Flux Schnell 3x Faster, 3x Cheaper? Mission Accomplished for Each AI

Back to articles

Performance Models

Nov 8, 2024

Quentin Sinig

Go-to-Market Lead

Bertrand Charpentier

Cofounder, President & Chief Scientist

Each AI x Pruna AI: Together, To Make AI More Accessible

Pruna AI is on a mission to make AI more efficient and sustainable by offering a cutting-edge model optimization engine. Each AI, on the other hand, designs powerful workflows by integrating the best vision-based AI models available from top providers like Minimax, Hailuo AI, Elevenlabs, Runway, and more. But what if the base models could actually be optimized versions?!

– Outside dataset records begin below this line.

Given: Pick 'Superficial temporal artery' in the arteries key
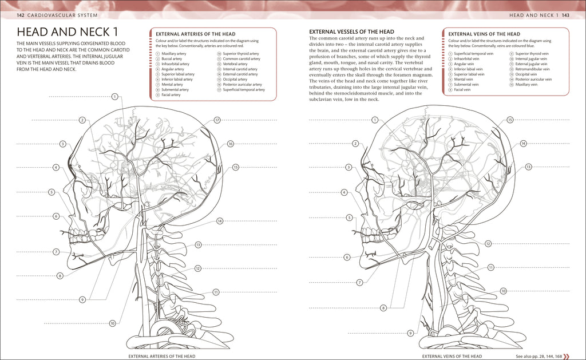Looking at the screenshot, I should [x=244, y=89].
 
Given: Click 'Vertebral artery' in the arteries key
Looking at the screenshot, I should [x=235, y=64].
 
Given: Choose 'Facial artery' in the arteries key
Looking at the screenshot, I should [x=171, y=94].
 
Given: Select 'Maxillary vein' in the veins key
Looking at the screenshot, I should [x=526, y=84].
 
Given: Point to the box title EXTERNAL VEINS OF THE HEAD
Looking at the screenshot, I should [x=484, y=34].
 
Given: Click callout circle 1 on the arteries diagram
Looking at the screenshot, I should [x=114, y=97].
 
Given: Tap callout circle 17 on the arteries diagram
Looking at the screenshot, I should [x=217, y=120].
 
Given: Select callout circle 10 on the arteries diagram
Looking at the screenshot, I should [x=113, y=323].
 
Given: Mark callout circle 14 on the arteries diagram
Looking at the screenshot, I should [x=220, y=220].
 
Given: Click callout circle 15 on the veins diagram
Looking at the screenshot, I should [x=510, y=120].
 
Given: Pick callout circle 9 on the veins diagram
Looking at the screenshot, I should [x=410, y=333].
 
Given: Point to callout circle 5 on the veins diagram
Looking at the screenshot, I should [x=349, y=217].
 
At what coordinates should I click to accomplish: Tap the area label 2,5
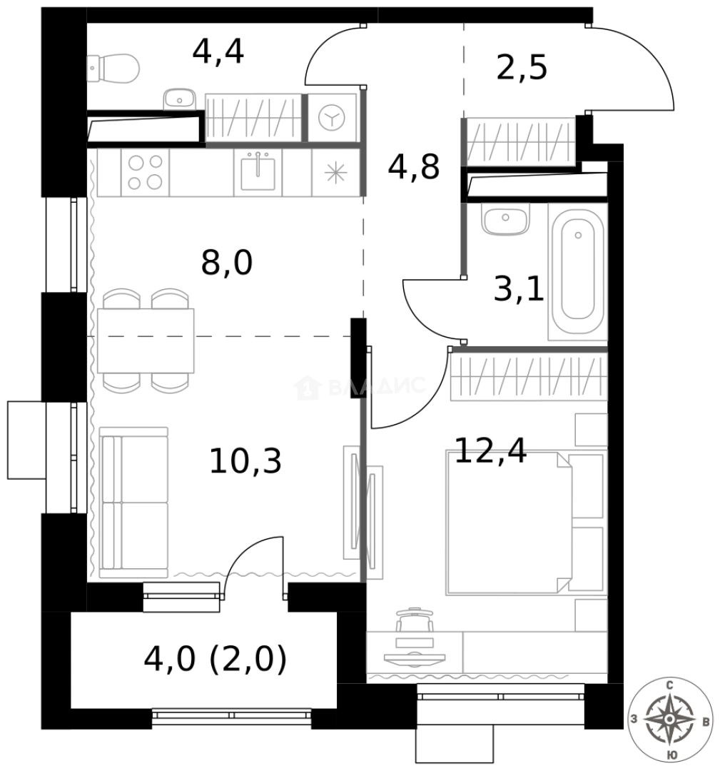coord(521,68)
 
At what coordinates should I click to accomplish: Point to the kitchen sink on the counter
coord(258,172)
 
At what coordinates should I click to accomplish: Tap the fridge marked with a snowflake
coord(335,173)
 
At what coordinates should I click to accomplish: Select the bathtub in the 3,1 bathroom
coord(577,271)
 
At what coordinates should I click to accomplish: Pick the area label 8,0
coord(227,263)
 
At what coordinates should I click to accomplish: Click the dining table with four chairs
coord(146,340)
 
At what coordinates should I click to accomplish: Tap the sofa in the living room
coord(133,502)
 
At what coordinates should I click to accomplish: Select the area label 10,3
coord(245,461)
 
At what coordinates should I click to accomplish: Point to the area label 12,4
coord(490,450)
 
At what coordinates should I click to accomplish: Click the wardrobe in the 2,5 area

Each AI recently reached out to Pruna AI with a straightforward goal: enhance performance and reduce costs. In a matter of days, we went from initial talks to fully deploying an impactful use case, marking the start of an exciting partnership! Together, as co-members of the NVIDIA Inception Program, we shared a strong foundation to drive efficiency further in AI workflows.

Flux Schnell: 3x Faster, 3x Cheaper? Mission Accomplished.

At Pruna AI, we had already released both 4-bit and 8-bit versions of Flux Schnell and knew its capabilities well. In our tests, running on an A100 with a 10124x1024 pixels asset, we had already observed a +26% speed improvement, achieving generation times of 1.7 seconds. But we went further in this deployment, with even better results!

Cheaper? Check. The cost per use went down significantly. Originally deployed on an A100-40 instance, Flux Schnell now runs smoothly on an A10G instance.
Faster? You Bet! Processing time dropped from 10 seconds to just 3 seconds—a 3x speedup. While a small portion of time (due to Kubernetes Pod startup) remains beyond compression’s reach, the results were impressive regardless.

Quality Test Drive? Tested and Proven. To ensure optimized performance, Pruna’s Flux Playground tool verified metrics for accuracy and consistency. Each AI then routed 10% of their production traffic through the optimized model to test for any potential issues. With 10 requests per second, the model maintained high performance without a hitch. Confident in the results, they’re now moving to make Pruna’s optimized model the default!

Speed & Cost Efficiency: Make or Break for AI-Native Startups

In a world where the trend is to build AI products with VC funding, reaching profitability quickly is essential. It’s all too easy to take the “lazy” path of relying solely on funding. Now is the time to be scrappy, and do more with less. AI-native startups like Each AI face a tough reality: funding can run out faster than their models become profitable. That’s why performance and cost efficiency are essential, not optional. Faster processing enhances user experience and drives conversion to paid plans, boosting revenue. At the same time, controlling compute costs is critical to preserving margins as the platform scales. In short, speed and cost control are make-or-break factors in today’s competitive AI landscape.

From Zero to Production in Days

We all know there’s nothing like real details to see how a project actually gets done, right? Here’s the exact workflow Eftal (Each AI’s CEO) and his team followed, so you can see it wasn’t magic—just solid engineering.

Development Environment: They loaded everything on a Jupyter Notebook (psst, check this one!) for development.
Setup: They installed the required dependencies (transformers, python packages…) and downloaded files from Hugging Face repository.
Implementation: They started with sample code snippets from Pruna’s documentation, incorporating custom schedulers and tokenizers, and upgraded to PyTorch 2.4.1.
Deployment: Final deployment was managed on cloud serverless services.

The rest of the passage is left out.